# What you need to do
In the excerpt on Article 3 protection in medical cases, what did the Court of Appeal infer the Grand Chamber only intended to make?
===== Excerpt to read =====
5. In other words the boundary of Article 3 protection has been slightly shifted from being defined by imminence of death in the removing state (even with the treatment available there) to being defined by the imminence (i.e. likely "rapid" experience) of intense suffering or death in the receiving state, which may only occur because of the non-availability in that state of the treatment which had previously been available in the removing state.
6. The Court of Appeal continued at paragraph 39:-
"There are powerful indications, including in the Grand Chambers' judgment itself, which support this interpretation at paragraph (183) and the inference that the Grand Chamber only intended to make a very modest extension of the protection under Article 3 in medical cases."
The court then helpfully set out an analysis of matters to be addressed. That decision, in respect of which leave to appeal has been given, is binding on me. It seemed to me that the Judge when he said in his decision at [D39]:-
"Further, for completeness I note that if I had found I was obliged to follow the reasoning in Paposhvili I would likely have concluded in the Appellant's favour on the basis that the evidence establishes that he faces a real risk of his serious rapid decline in his health and a significant reduction in life expectancy on return to Nigeria. ..."
7. Mr Avery submits that it may be that the Judge's understanding and the findings that were made were not directly referable inevitably to those reflected in the judgment of the Court of Appeal in AM (Zimbabwe) . I should look at the extent of the evidence actually provided to see to what extent, within the thresholds of the way the Court of Appeal has expressed, it there may be in fact an error of law because of the extent of the proper interpretation to be given to Paposhvili in the context of D and N and the fact that Paposhvili is not an opening door, as many advocates might argue, to a much wider interpretation of the applicability of Article 3 ECHR in medical cases.
===== Data provided =====
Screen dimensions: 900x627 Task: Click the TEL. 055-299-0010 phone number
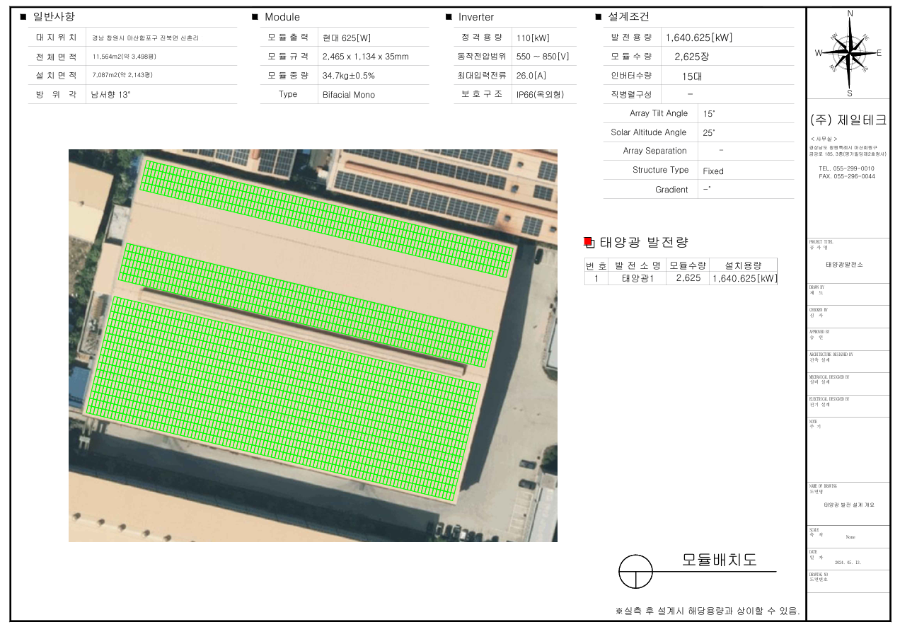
=====
# Reply to the task
A very modest extension of the protection under Article 3 in medical cases.